(Stored records)

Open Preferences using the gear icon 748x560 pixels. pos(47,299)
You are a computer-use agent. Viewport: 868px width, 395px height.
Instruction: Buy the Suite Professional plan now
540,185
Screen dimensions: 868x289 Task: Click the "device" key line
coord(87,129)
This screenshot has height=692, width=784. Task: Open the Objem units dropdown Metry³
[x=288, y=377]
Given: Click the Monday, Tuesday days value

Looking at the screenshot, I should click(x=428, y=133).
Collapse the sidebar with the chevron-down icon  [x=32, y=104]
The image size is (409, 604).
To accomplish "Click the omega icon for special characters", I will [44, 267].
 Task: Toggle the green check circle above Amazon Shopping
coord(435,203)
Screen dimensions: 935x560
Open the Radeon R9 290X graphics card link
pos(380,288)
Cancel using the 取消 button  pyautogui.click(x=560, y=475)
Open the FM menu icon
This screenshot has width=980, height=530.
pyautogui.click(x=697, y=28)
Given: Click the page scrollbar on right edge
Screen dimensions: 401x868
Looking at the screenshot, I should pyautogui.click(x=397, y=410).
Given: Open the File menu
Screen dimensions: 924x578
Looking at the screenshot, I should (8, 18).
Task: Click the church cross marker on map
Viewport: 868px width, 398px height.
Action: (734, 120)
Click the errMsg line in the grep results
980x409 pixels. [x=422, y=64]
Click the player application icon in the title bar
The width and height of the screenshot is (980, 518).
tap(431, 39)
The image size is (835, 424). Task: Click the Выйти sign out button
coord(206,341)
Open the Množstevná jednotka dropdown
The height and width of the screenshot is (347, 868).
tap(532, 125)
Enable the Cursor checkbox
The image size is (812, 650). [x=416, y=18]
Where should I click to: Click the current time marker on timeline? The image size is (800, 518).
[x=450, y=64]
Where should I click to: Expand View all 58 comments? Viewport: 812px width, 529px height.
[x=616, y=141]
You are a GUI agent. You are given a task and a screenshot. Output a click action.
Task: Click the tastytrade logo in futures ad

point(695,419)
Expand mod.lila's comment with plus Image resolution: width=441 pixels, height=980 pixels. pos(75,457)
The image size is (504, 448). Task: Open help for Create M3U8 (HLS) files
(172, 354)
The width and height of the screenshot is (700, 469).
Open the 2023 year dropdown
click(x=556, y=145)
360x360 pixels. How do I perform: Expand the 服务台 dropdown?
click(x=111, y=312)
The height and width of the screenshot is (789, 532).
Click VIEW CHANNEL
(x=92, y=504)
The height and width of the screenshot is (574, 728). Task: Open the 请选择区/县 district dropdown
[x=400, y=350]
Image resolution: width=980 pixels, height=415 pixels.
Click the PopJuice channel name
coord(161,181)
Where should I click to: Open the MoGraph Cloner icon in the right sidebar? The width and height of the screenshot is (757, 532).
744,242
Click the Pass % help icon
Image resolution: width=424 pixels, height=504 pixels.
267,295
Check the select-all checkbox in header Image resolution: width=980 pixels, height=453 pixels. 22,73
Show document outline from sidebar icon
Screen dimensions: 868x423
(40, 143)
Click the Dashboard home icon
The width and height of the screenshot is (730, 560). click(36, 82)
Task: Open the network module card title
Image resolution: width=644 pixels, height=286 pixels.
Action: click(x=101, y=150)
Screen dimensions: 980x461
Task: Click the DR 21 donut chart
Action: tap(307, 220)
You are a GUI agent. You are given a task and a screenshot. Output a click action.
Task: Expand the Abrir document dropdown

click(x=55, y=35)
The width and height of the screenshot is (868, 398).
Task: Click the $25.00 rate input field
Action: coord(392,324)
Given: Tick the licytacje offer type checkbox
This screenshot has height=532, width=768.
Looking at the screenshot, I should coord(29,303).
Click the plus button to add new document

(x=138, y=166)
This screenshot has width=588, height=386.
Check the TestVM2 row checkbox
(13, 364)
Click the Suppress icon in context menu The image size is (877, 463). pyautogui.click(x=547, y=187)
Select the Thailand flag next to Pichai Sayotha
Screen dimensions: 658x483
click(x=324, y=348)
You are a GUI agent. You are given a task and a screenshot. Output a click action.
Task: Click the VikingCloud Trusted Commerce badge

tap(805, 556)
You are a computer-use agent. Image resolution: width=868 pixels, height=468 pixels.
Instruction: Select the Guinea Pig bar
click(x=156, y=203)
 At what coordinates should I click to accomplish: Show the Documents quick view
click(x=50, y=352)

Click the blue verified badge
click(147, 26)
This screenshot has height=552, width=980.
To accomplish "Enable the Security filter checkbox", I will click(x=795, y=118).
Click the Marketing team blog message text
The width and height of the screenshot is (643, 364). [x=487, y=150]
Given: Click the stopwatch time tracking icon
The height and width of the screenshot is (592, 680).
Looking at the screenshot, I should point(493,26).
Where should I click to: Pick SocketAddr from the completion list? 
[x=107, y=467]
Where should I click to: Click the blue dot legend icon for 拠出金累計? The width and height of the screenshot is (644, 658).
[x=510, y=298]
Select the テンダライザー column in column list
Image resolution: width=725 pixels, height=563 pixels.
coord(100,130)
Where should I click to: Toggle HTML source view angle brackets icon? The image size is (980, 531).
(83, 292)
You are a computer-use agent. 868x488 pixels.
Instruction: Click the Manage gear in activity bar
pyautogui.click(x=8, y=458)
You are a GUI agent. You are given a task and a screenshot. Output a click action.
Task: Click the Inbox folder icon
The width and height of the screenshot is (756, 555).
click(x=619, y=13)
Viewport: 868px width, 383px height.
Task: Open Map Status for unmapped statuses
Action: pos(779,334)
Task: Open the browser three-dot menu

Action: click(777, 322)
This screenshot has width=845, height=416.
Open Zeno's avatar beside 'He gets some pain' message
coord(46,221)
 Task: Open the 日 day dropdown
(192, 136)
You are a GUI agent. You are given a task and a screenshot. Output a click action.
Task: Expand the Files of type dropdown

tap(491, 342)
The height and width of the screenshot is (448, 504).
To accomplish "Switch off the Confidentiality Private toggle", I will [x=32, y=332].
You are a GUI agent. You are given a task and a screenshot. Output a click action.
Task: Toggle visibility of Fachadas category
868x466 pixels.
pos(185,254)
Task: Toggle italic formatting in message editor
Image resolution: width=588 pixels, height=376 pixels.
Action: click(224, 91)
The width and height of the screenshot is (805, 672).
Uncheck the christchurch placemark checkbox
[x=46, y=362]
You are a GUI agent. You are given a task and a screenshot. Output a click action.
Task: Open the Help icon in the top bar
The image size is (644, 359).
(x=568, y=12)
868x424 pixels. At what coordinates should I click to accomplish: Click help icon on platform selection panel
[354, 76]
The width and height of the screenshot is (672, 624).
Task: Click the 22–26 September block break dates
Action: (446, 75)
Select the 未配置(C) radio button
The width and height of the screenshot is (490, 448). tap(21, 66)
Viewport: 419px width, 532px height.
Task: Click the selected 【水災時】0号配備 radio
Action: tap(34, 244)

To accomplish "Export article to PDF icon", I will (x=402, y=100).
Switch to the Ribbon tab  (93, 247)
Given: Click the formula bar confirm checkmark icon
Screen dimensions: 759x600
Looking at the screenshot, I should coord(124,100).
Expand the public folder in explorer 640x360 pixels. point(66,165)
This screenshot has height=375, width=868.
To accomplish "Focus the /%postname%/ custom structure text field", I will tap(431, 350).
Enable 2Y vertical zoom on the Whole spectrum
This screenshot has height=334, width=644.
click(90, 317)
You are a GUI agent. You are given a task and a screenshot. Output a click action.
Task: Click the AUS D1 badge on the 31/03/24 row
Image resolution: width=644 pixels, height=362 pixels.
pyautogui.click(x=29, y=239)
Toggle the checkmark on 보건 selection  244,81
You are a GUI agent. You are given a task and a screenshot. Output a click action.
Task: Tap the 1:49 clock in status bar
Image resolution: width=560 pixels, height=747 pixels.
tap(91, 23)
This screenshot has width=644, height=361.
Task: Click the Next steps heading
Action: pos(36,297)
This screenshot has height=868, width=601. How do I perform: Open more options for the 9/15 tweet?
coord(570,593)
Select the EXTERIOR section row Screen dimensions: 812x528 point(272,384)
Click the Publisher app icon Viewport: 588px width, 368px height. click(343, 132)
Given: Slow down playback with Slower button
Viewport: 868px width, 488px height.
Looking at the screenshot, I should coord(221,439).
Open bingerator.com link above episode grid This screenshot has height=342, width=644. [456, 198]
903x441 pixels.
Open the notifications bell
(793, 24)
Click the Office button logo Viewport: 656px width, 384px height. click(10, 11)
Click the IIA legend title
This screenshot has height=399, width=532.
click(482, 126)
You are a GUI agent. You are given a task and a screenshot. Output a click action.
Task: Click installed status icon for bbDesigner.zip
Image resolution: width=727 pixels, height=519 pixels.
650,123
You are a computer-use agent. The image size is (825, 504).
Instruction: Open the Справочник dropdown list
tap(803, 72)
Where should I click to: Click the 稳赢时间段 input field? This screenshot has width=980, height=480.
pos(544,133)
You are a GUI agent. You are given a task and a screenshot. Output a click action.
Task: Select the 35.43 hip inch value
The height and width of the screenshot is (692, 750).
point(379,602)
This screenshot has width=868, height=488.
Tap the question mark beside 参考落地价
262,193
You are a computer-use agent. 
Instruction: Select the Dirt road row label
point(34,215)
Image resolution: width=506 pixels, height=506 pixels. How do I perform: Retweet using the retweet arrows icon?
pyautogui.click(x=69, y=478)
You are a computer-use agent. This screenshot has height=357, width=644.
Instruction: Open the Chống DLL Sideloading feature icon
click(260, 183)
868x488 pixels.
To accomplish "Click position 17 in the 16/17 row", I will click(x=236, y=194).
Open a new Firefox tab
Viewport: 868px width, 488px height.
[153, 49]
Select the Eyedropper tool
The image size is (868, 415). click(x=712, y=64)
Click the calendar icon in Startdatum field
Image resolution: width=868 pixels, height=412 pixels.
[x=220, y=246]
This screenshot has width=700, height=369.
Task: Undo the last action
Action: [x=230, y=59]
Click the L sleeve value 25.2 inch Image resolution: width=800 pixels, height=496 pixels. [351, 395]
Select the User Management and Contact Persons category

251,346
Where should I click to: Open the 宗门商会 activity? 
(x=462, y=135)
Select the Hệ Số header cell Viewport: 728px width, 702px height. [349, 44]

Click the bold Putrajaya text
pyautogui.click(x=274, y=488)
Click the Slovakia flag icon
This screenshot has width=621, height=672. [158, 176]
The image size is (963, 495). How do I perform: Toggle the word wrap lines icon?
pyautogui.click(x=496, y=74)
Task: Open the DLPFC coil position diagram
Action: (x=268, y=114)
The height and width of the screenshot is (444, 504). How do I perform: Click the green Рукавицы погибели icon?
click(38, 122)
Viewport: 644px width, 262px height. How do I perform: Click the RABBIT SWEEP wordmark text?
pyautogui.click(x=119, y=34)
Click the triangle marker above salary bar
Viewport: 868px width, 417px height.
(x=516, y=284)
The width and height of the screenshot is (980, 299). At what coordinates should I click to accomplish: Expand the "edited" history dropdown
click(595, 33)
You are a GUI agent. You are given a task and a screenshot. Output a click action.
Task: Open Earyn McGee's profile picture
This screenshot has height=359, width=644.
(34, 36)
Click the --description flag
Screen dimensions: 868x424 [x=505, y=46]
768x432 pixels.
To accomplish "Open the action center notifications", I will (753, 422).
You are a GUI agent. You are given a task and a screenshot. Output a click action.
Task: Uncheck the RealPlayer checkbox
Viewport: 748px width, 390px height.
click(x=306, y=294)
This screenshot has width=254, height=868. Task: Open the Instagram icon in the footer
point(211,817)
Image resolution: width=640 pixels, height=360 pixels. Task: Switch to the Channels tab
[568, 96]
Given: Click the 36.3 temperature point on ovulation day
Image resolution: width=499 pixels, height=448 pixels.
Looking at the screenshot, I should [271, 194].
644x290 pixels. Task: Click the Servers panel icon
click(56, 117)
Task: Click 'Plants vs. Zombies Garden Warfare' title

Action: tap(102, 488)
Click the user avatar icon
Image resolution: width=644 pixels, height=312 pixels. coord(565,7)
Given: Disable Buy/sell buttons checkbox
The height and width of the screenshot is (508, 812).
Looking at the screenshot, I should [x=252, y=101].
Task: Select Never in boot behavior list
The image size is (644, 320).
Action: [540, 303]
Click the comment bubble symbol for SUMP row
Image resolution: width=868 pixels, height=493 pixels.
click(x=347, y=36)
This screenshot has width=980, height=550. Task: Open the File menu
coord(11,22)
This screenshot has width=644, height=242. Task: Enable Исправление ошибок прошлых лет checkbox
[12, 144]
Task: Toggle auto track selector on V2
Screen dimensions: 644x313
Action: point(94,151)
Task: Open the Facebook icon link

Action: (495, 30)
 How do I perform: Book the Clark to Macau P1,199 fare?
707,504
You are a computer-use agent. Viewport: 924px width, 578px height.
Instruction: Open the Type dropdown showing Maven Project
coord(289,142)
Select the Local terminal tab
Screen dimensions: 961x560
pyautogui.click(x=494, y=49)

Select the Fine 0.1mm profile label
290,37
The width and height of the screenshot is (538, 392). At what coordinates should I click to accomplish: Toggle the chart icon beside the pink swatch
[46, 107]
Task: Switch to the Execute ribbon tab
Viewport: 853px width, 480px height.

#### PROBLEM REQUIREMENTS
The output should be exactly the lines above from the line containing "Screen dimensions: 868x289" to the line containing "Screen dimensions: 935x560", inclusive, with no other lines.

#### REPLY
Screen dimensions: 868x289 Task: Click the "device" key line
coord(87,129)
This screenshot has height=692, width=784. Task: Open the Objem units dropdown Metry³
[x=288, y=377]
Given: Click the Monday, Tuesday days value

Looking at the screenshot, I should click(x=428, y=133).
Collapse the sidebar with the chevron-down icon  [x=32, y=104]
The image size is (409, 604).
To accomplish "Click the omega icon for special characters", I will [44, 267].
 Task: Toggle the green check circle above Amazon Shopping
coord(435,203)
Screen dimensions: 935x560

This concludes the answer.